**TASK GOAL**
Each line below has to be output exactly, from first to last.
____ TASK INPUTS
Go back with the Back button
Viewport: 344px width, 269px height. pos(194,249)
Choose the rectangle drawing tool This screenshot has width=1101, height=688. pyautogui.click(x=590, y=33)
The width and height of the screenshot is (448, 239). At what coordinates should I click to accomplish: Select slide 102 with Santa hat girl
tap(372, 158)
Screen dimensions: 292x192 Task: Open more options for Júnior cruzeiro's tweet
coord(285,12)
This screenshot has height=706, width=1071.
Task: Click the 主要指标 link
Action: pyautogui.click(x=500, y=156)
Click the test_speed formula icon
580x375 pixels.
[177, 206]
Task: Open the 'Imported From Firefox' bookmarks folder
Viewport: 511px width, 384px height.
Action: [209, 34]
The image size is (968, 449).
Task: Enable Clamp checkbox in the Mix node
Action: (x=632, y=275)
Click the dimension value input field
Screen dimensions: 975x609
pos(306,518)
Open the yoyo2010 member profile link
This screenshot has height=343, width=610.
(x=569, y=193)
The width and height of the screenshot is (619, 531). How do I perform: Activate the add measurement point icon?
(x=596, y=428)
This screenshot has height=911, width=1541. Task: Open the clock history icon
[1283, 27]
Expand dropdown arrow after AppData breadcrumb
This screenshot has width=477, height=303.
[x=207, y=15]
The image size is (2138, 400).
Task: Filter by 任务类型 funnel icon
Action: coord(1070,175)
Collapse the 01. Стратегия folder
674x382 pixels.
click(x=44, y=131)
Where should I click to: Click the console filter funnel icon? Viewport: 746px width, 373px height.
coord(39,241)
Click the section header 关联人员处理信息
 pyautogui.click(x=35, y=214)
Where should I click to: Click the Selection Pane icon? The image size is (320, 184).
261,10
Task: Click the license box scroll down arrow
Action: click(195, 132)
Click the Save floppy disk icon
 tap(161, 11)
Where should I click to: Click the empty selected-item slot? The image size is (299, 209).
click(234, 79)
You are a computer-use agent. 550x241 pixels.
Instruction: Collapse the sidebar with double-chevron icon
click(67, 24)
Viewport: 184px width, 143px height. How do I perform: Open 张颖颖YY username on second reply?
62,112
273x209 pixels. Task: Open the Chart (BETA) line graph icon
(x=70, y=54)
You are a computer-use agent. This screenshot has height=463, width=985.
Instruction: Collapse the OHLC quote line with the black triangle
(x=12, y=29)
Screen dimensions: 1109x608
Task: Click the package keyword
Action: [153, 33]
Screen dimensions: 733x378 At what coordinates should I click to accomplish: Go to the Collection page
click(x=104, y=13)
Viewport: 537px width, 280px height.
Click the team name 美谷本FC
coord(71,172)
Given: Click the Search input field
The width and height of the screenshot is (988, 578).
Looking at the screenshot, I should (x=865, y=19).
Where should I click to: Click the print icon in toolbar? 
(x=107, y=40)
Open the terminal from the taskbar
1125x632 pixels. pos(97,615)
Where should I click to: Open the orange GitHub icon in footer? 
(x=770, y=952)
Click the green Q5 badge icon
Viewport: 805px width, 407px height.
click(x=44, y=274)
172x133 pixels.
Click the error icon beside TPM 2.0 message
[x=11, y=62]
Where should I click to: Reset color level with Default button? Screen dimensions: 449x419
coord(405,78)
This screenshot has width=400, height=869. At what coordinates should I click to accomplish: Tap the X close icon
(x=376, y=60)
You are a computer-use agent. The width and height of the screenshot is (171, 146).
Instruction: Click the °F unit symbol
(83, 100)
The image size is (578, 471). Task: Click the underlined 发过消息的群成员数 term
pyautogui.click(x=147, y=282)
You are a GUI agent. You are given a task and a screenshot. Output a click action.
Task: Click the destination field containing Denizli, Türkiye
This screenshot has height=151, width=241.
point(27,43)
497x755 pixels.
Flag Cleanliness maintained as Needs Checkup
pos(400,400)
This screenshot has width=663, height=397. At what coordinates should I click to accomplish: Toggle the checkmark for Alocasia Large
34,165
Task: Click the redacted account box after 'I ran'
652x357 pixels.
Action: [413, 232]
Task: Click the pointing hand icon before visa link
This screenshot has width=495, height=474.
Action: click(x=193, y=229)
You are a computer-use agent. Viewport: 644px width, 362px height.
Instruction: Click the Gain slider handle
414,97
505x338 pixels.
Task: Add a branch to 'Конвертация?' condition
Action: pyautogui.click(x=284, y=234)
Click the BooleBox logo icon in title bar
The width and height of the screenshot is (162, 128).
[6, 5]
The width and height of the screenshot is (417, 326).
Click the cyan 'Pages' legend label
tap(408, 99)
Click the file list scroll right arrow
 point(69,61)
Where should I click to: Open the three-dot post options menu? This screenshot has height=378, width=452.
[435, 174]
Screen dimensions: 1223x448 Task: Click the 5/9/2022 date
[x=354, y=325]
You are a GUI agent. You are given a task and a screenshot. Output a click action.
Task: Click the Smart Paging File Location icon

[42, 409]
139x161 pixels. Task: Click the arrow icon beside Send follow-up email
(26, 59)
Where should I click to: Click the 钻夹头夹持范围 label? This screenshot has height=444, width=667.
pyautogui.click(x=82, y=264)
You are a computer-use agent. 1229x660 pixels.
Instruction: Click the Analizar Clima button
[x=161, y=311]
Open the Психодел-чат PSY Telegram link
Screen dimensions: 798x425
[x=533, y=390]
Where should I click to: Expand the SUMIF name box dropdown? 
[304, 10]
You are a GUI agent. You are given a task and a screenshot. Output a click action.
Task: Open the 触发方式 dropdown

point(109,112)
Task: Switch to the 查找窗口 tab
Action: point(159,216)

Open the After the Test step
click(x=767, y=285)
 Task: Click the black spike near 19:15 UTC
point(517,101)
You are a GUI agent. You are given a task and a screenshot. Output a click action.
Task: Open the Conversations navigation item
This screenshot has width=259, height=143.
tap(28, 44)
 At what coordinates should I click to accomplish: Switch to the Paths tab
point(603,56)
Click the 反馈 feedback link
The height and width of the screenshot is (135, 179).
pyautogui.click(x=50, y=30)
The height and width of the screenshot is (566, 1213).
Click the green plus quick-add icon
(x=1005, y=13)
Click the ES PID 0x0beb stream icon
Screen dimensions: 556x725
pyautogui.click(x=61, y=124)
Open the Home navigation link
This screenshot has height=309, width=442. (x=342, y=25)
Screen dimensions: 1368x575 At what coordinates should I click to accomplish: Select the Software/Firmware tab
________
**PROBLEM SOLUTION**
Go back with the Back button
Viewport: 344px width, 269px height. pos(194,249)
Choose the rectangle drawing tool This screenshot has width=1101, height=688. pyautogui.click(x=590, y=33)
The width and height of the screenshot is (448, 239). At what coordinates should I click to accomplish: Select slide 102 with Santa hat girl
tap(372, 158)
Screen dimensions: 292x192 Task: Open more options for Júnior cruzeiro's tweet
coord(285,12)
This screenshot has height=706, width=1071.
Task: Click the 主要指标 link
Action: pyautogui.click(x=500, y=156)
Click the test_speed formula icon
580x375 pixels.
[177, 206]
Task: Open the 'Imported From Firefox' bookmarks folder
Viewport: 511px width, 384px height.
Action: [209, 34]
The image size is (968, 449).
Task: Enable Clamp checkbox in the Mix node
Action: (x=632, y=275)
Click the dimension value input field
Screen dimensions: 975x609
pos(306,518)
Open the yoyo2010 member profile link
This screenshot has height=343, width=610.
(x=569, y=193)
The width and height of the screenshot is (619, 531). How do I perform: Activate the add measurement point icon?
(x=596, y=428)
This screenshot has height=911, width=1541. Task: Open the clock history icon
[1283, 27]
Expand dropdown arrow after AppData breadcrumb
This screenshot has width=477, height=303.
[x=207, y=15]
The image size is (2138, 400).
Task: Filter by 任务类型 funnel icon
Action: coord(1070,175)
Collapse the 01. Стратегия folder
674x382 pixels.
click(x=44, y=131)
Where should I click to: Click the console filter funnel icon? Viewport: 746px width, 373px height.
coord(39,241)
Click the section header 关联人员处理信息
 pyautogui.click(x=35, y=214)
Where should I click to: Click the Selection Pane icon? The image size is (320, 184).
261,10
Task: Click the license box scroll down arrow
Action: click(195, 132)
Click the Save floppy disk icon
 tap(161, 11)
Where should I click to: Click the empty selected-item slot? The image size is (299, 209).
click(234, 79)
You are a computer-use agent. 550x241 pixels.
Instruction: Collapse the sidebar with double-chevron icon
click(67, 24)
Viewport: 184px width, 143px height. How do I perform: Open 张颖颖YY username on second reply?
62,112
273x209 pixels. Task: Open the Chart (BETA) line graph icon
(x=70, y=54)
You are a computer-use agent. This screenshot has height=463, width=985.
Instruction: Collapse the OHLC quote line with the black triangle
(x=12, y=29)
Screen dimensions: 1109x608
Task: Click the package keyword
Action: [153, 33]
Screen dimensions: 733x378 At what coordinates should I click to accomplish: Go to the Collection page
click(x=104, y=13)
Viewport: 537px width, 280px height.
Click the team name 美谷本FC
coord(71,172)
Given: Click the Search input field
The width and height of the screenshot is (988, 578).
Looking at the screenshot, I should (x=865, y=19).
Where should I click to: Click the print icon in toolbar? 
(x=107, y=40)
Open the terminal from the taskbar
1125x632 pixels. pos(97,615)
Where should I click to: Open the orange GitHub icon in footer? 
(x=770, y=952)
Click the green Q5 badge icon
Viewport: 805px width, 407px height.
click(x=44, y=274)
172x133 pixels.
Click the error icon beside TPM 2.0 message
[x=11, y=62]
Where should I click to: Reset color level with Default button? Screen dimensions: 449x419
coord(405,78)
This screenshot has width=400, height=869. At what coordinates should I click to accomplish: Tap the X close icon
(x=376, y=60)
You are a computer-use agent. The width and height of the screenshot is (171, 146).
Instruction: Click the °F unit symbol
(83, 100)
The image size is (578, 471). Task: Click the underlined 发过消息的群成员数 term
pyautogui.click(x=147, y=282)
You are a GUI agent. You are given a task and a screenshot. Output a click action.
Task: Click the destination field containing Denizli, Türkiye
This screenshot has height=151, width=241.
point(27,43)
497x755 pixels.
Flag Cleanliness maintained as Needs Checkup
pos(400,400)
This screenshot has width=663, height=397. At what coordinates should I click to accomplish: Toggle the checkmark for Alocasia Large
34,165
Task: Click the redacted account box after 'I ran'
652x357 pixels.
Action: [413, 232]
Task: Click the pointing hand icon before visa link
This screenshot has width=495, height=474.
Action: click(x=193, y=229)
You are a computer-use agent. Viewport: 644px width, 362px height.
Instruction: Click the Gain slider handle
414,97
505x338 pixels.
Task: Add a branch to 'Конвертация?' condition
Action: pyautogui.click(x=284, y=234)
Click the BooleBox logo icon in title bar
The width and height of the screenshot is (162, 128).
[6, 5]
The width and height of the screenshot is (417, 326).
Click the cyan 'Pages' legend label
tap(408, 99)
Click the file list scroll right arrow
 point(69,61)
Where should I click to: Open the three-dot post options menu? This screenshot has height=378, width=452.
[435, 174]
Screen dimensions: 1223x448 Task: Click the 5/9/2022 date
[x=354, y=325]
You are a GUI agent. You are given a task and a screenshot. Output a click action.
Task: Click the Smart Paging File Location icon

[42, 409]
139x161 pixels. Task: Click the arrow icon beside Send follow-up email
(26, 59)
Where should I click to: Click the 钻夹头夹持范围 label? This screenshot has height=444, width=667.
pyautogui.click(x=82, y=264)
You are a computer-use agent. 1229x660 pixels.
Instruction: Click the Analizar Clima button
[x=161, y=311]
Open the Психодел-чат PSY Telegram link
Screen dimensions: 798x425
[x=533, y=390]
Where should I click to: Expand the SUMIF name box dropdown? 
[304, 10]
You are a GUI agent. You are given a task and a screenshot. Output a click action.
Task: Open the 触发方式 dropdown

point(109,112)
Task: Switch to the 查找窗口 tab
Action: point(159,216)

Open the After the Test step
click(x=767, y=285)
 Task: Click the black spike near 19:15 UTC
point(517,101)
You are a GUI agent. You are given a task and a screenshot. Output a click action.
Task: Open the Conversations navigation item
This screenshot has width=259, height=143.
tap(28, 44)
 At what coordinates should I click to accomplish: Switch to the Paths tab
point(603,56)
Click the 反馈 feedback link
The height and width of the screenshot is (135, 179).
pyautogui.click(x=50, y=30)
The height and width of the screenshot is (566, 1213).
Click the green plus quick-add icon
(x=1005, y=13)
Click the ES PID 0x0beb stream icon
Screen dimensions: 556x725
pyautogui.click(x=61, y=124)
Open the Home navigation link
This screenshot has height=309, width=442. (x=342, y=25)
Screen dimensions: 1368x575 At what coordinates should I click to accomplish: Select the Software/Firmware tab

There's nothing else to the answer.